SOURCE MATERIAL:
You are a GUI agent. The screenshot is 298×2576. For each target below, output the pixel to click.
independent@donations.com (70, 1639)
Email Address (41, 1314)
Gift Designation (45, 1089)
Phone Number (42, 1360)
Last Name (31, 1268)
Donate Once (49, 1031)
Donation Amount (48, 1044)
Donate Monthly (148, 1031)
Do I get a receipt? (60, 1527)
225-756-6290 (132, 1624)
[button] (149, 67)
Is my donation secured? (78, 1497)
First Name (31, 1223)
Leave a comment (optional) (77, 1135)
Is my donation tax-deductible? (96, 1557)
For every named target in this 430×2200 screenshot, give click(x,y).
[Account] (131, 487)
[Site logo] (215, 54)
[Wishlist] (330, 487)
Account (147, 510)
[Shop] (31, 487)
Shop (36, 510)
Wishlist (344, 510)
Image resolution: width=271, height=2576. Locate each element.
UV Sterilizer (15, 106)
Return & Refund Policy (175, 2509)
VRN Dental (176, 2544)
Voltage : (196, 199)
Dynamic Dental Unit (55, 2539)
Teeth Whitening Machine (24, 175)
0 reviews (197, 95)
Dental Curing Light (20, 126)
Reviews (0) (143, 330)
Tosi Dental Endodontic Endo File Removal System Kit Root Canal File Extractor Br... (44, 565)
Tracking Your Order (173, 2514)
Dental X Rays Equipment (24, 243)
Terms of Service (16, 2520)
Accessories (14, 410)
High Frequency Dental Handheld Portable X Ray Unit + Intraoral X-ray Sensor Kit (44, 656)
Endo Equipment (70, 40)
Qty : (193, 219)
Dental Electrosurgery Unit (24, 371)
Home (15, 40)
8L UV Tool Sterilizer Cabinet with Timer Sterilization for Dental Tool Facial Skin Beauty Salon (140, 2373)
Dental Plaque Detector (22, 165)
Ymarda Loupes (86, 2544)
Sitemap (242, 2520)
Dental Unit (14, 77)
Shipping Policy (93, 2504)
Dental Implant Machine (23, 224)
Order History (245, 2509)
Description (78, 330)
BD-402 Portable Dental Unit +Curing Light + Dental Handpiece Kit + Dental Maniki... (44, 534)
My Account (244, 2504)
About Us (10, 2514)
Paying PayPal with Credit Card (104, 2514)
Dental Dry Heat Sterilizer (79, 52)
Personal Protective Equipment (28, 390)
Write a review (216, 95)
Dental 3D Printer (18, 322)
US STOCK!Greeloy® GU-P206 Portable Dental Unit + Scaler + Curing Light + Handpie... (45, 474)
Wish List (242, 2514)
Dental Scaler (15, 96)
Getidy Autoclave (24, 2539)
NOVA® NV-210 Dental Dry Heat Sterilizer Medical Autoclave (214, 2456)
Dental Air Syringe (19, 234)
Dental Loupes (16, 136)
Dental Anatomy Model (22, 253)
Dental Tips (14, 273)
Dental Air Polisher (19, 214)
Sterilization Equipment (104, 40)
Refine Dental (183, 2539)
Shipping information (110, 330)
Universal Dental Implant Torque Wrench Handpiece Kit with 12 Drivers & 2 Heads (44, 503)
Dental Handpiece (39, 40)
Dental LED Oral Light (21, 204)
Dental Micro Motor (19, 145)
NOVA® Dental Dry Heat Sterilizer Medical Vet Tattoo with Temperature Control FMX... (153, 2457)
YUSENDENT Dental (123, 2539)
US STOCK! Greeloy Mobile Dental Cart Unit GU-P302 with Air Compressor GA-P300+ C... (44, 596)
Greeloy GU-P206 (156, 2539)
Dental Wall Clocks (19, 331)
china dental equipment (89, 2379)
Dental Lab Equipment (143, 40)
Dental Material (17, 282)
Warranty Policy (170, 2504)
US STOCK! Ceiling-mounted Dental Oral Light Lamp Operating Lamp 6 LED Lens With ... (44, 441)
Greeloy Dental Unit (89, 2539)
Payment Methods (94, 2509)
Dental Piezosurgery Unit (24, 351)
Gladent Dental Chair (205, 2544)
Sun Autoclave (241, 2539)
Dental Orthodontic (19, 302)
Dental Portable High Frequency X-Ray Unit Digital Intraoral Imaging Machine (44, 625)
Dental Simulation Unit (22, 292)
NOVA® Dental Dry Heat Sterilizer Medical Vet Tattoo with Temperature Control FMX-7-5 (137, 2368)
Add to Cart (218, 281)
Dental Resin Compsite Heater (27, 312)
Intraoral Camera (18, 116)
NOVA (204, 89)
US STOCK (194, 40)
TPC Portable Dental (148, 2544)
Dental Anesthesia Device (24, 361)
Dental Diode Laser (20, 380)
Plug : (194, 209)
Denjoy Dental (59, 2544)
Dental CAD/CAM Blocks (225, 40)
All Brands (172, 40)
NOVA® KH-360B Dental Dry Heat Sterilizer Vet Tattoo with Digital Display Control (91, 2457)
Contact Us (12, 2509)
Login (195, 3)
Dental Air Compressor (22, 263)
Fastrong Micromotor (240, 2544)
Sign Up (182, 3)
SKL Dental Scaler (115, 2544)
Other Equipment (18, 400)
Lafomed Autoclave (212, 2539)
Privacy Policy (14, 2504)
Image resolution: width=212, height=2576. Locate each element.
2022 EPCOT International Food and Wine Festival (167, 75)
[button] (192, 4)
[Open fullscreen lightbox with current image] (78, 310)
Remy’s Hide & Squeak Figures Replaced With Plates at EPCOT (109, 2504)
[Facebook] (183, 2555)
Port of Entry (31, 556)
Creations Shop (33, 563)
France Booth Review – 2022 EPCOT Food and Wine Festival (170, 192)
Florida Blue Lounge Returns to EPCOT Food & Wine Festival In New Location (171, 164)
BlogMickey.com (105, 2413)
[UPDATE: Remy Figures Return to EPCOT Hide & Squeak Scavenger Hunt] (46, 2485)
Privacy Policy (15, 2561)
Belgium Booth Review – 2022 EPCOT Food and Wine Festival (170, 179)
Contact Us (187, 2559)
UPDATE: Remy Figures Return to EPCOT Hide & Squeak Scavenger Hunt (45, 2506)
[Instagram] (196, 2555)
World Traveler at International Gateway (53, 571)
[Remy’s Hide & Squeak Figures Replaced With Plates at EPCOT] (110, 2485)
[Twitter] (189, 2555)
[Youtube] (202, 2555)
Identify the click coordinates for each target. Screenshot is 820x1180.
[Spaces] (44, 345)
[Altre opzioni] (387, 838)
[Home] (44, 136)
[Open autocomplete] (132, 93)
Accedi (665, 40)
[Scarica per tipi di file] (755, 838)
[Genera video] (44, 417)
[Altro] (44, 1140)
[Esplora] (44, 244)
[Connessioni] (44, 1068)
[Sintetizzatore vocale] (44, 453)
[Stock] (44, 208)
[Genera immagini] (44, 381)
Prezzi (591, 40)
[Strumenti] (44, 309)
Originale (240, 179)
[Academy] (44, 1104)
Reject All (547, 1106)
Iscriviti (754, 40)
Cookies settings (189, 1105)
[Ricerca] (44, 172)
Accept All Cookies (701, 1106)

ASSIGNMENT:
All of the entries should be output exactly as they appear above.

RESULT FOR THIS EXERCISE:
You are a GUI agent. The screenshot is 298×2576. For each target below, output the pixel to click.
independent@donations.com (70, 1639)
Email Address (41, 1314)
Gift Designation (45, 1089)
Phone Number (42, 1360)
Last Name (31, 1268)
Donate Once (49, 1031)
Donation Amount (48, 1044)
Donate Monthly (148, 1031)
Do I get a receipt? (60, 1527)
225-756-6290 (132, 1624)
[button] (149, 67)
Is my donation secured? (78, 1497)
First Name (31, 1223)
Leave a comment (optional) (77, 1135)
Is my donation tax-deductible? (96, 1557)
For every named target in this 430×2200 screenshot, give click(x,y).
[Account] (131, 487)
[Site logo] (215, 54)
[Wishlist] (330, 487)
Account (147, 510)
[Shop] (31, 487)
Shop (36, 510)
Wishlist (344, 510)
Image resolution: width=271, height=2576. Locate each element.
UV Sterilizer (15, 106)
Return & Refund Policy (175, 2509)
VRN Dental (176, 2544)
Voltage : (196, 199)
Dynamic Dental Unit (55, 2539)
Teeth Whitening Machine (24, 175)
0 reviews (197, 95)
Dental Curing Light (20, 126)
Reviews (0) (143, 330)
Tosi Dental Endodontic Endo File Removal System Kit Root Canal File Extractor Br... (44, 565)
Tracking Your Order (173, 2514)
Dental X Rays Equipment (24, 243)
Terms of Service (16, 2520)
Accessories (14, 410)
High Frequency Dental Handheld Portable X Ray Unit + Intraoral X-ray Sensor Kit (44, 656)
Endo Equipment (70, 40)
Qty : (193, 219)
Dental Electrosurgery Unit (24, 371)
Home (15, 40)
8L UV Tool Sterilizer Cabinet with Timer Sterilization for Dental Tool Facial Skin Beauty Salon (140, 2373)
Dental Plaque Detector (22, 165)
Ymarda Loupes (86, 2544)
Sitemap (242, 2520)
Dental Unit (14, 77)
Shipping Policy (93, 2504)
Dental Implant Machine (23, 224)
Order History (245, 2509)
Description (78, 330)
BD-402 Portable Dental Unit +Curing Light + Dental Handpiece Kit + Dental Maniki... (44, 534)
My Account (244, 2504)
About Us (10, 2514)
Paying PayPal with Credit Card (104, 2514)
Dental Dry Heat Sterilizer (79, 52)
Personal Protective Equipment (28, 390)
Write a review (216, 95)
Dental 3D Printer (18, 322)
US STOCK!Greeloy® GU-P206 Portable Dental Unit + Scaler + Curing Light + Handpie... (45, 474)
Wish List (242, 2514)
Dental Scaler (15, 96)
Getidy Autoclave (24, 2539)
NOVA® NV-210 Dental Dry Heat Sterilizer Medical Autoclave (214, 2456)
Dental Air Syringe (19, 234)
Dental Loupes (16, 136)
Dental Anatomy Model (22, 253)
Dental Tips (14, 273)
Dental Air Polisher (19, 214)
Sterilization Equipment (104, 40)
Refine Dental (183, 2539)
Shipping information (110, 330)
Universal Dental Implant Torque Wrench Handpiece Kit with 12 Drivers & 2 Heads (44, 503)
Dental Handpiece (39, 40)
Dental LED Oral Light (21, 204)
Dental Micro Motor (19, 145)
NOVA® Dental Dry Heat Sterilizer Medical Vet Tattoo with Temperature Control FMX... (153, 2457)
YUSENDENT Dental (123, 2539)
US STOCK! Greeloy Mobile Dental Cart Unit GU-P302 with Air Compressor GA-P300+ C... (44, 596)
Greeloy GU-P206 (156, 2539)
Dental Wall Clocks (19, 331)
china dental equipment (89, 2379)
Dental Lab Equipment (143, 40)
Dental Material (17, 282)
Warranty Policy (170, 2504)
US STOCK! Ceiling-mounted Dental Oral Light Lamp Operating Lamp 6 LED Lens With ... (44, 441)
Greeloy Dental Unit (89, 2539)
Payment Methods (94, 2509)
Dental Piezosurgery Unit (24, 351)
Gladent Dental Chair (205, 2544)
Sun Autoclave (241, 2539)
Dental Orthodontic (19, 302)
Dental Portable High Frequency X-Ray Unit Digital Intraoral Imaging Machine (44, 625)
Dental Simulation Unit (22, 292)
NOVA® Dental Dry Heat Sterilizer Medical Vet Tattoo with Temperature Control FMX-7-5 (137, 2368)
Add to Cart (218, 281)
Dental Resin Compsite Heater (27, 312)
Intraoral Camera (18, 116)
NOVA (204, 89)
US STOCK (194, 40)
TPC Portable Dental (148, 2544)
Dental Anesthesia Device (24, 361)
Dental Diode Laser (20, 380)
Plug : (194, 209)
Denjoy Dental (59, 2544)
Dental CAD/CAM Blocks (225, 40)
All Brands (172, 40)
NOVA® KH-360B Dental Dry Heat Sterilizer Vet Tattoo with Digital Display Control (91, 2457)
Contact Us (12, 2509)
Login (195, 3)
Dental Air Compressor (22, 263)
Fastrong Micromotor (240, 2544)
Sign Up (182, 3)
SKL Dental Scaler (115, 2544)
Other Equipment (18, 400)
Lafomed Autoclave (212, 2539)
Privacy Policy (14, 2504)
Image resolution: width=212, height=2576. Locate each element.
2022 EPCOT International Food and Wine Festival (167, 75)
[button] (192, 4)
[Open fullscreen lightbox with current image] (78, 310)
Remy’s Hide & Squeak Figures Replaced With Plates at EPCOT (109, 2504)
[Facebook] (183, 2555)
Port of Entry (31, 556)
Creations Shop (33, 563)
France Booth Review – 2022 EPCOT Food and Wine Festival (170, 192)
Florida Blue Lounge Returns to EPCOT Food & Wine Festival In New Location (171, 164)
BlogMickey.com (105, 2413)
[UPDATE: Remy Figures Return to EPCOT Hide & Squeak Scavenger Hunt] (46, 2485)
Privacy Policy (15, 2561)
Belgium Booth Review – 2022 EPCOT Food and Wine Festival (170, 179)
Contact Us (187, 2559)
UPDATE: Remy Figures Return to EPCOT Hide & Squeak Scavenger Hunt (45, 2506)
[Instagram] (196, 2555)
World Traveler at International Gateway (53, 571)
[Remy’s Hide & Squeak Figures Replaced With Plates at EPCOT] (110, 2485)
[Twitter] (189, 2555)
[Youtube] (202, 2555)
Identify the click coordinates for each target. Screenshot is 820x1180.
[Spaces] (44, 345)
[Altre opzioni] (387, 838)
[Home] (44, 136)
[Open autocomplete] (132, 93)
Accedi (665, 40)
[Scarica per tipi di file] (755, 838)
[Genera video] (44, 417)
[Altro] (44, 1140)
[Esplora] (44, 244)
[Connessioni] (44, 1068)
[Sintetizzatore vocale] (44, 453)
[Stock] (44, 208)
[Genera immagini] (44, 381)
Prezzi (591, 40)
[Strumenti] (44, 309)
Originale (240, 179)
[Academy] (44, 1104)
Reject All (547, 1106)
Iscriviti (754, 40)
Cookies settings (189, 1105)
[Ricerca] (44, 172)
Accept All Cookies (701, 1106)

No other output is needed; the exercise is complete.